The simplification and smoothing procedure hardly affects the area approximation but is particularly relevant for the reconstruction of comparable perimeters through time as past outlines are less certain than present-day ones. However, despite these efforts, the polygon for today’s North America is still much more accurate and thus has a higher outline complexity. To avoid any bias of the analyses from these differences in resolution, we omitted the recent time bin and ran the analyses (for all abiotic and biotic factors) for the time interval 5–215 Myr ago. In doing so, we also limited a potential pull-of-the-recent effect.

For temperature, we used both global and regional estimates to test for a variable influence of the spatial scale of observation. We focus here on regional temperature, considering that climate variation across the North American continent is more likely to directly influence diversification than global temperature52. Nonetheless, we also include global temperature as it is a commonly used measure in diversification studies. Using both factors allows testing for differences in the impact of regional and global climate.

Global average air temperature derived from the latest model of Ref.28 on a 1-Myr resolution (Fig. 3d). Regional temperature was reconstructed based on global temperature raster data on a 1° × 1° spatial resolution. These rasters derive from the PALEOMAP Project, which has produced paleogeographic maps at 5-Myr intervals121 and has assembled related temperature data based on the HadleyCM3 paleoclimate simulations122, which use estimates of the past concentration of atmospheric CO2123. It is a well-known observation that global climate models tend to produce cooler temperatures at higher latitudes, especially for hot house time intervals.
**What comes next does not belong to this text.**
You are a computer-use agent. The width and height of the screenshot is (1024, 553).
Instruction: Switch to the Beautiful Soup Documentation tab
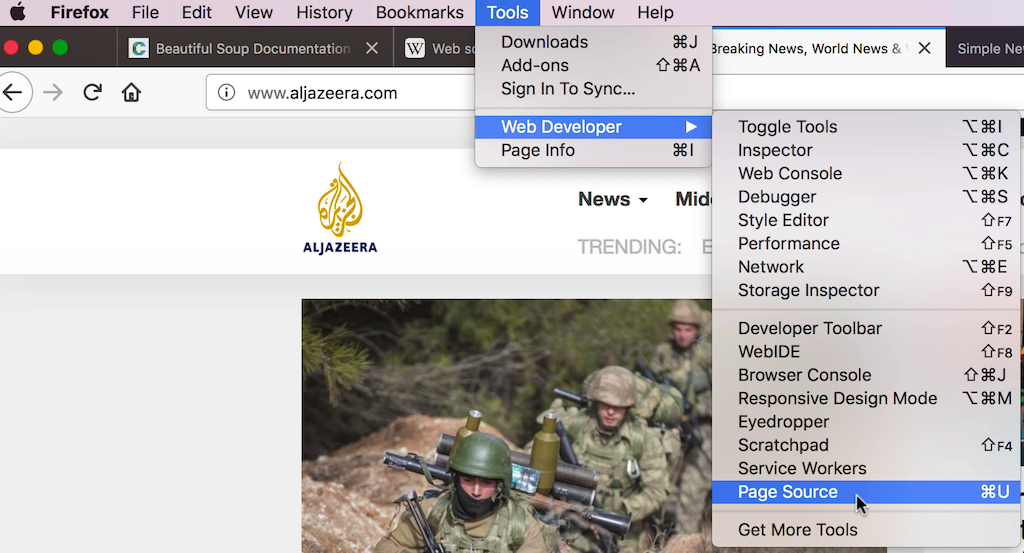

In order to correct this bias, we adjusted the latitudinal temperature gradient using the Phanerozoic climate model28. This resulted in an average increase in temperature of c. + 5 °C at 60° latitude. North American average (“regional”) temperatures were calculated based on the intersection of the global temperature raster data and paleogeographic reconstructions27 with the R package ‘raster’ (Fig. 3d). The data for SDI, global, and regional temperature were centered and scaled by their standard deviations to facilitate comparison and interpolated to 0.1 Myr increments.

To account for age uncertainties of the fossil record, estimated times of origination and extinction for each species were extracted once for each of the 100 replicates (see previous chapter). The exponential correlation model was used for all three predictor variables and compared to a constant model, where rates are treated as invariable through time112. The unifactorial diversification models were ranked by their fit as quantified through marginal likelihoods K, which were inferred through thermodynamic integration in PyRate108. This method approximates the marginal likelihood of the data via ten MCMCs with increasingly altered acceptance ratio124, each running for 1,250,000 generations with a sampling frequency of 5000 and a burn-in of 10%. Output files yielding an ESS < 100 were re-analyzed with 2,500,000 or 3,000,000 MCMC generations but at the same sampling frequency to achieve convergence. Median Bayes factors (BF) comparing marginal likelihoods of alternative models across the 100 replicates were evaluated, whereas Δ2 log BF > 2 was considered as evidence for significant differences125. Correlations with biotic and abiotic factors were found significant if the 95% credible interval did not include zero108.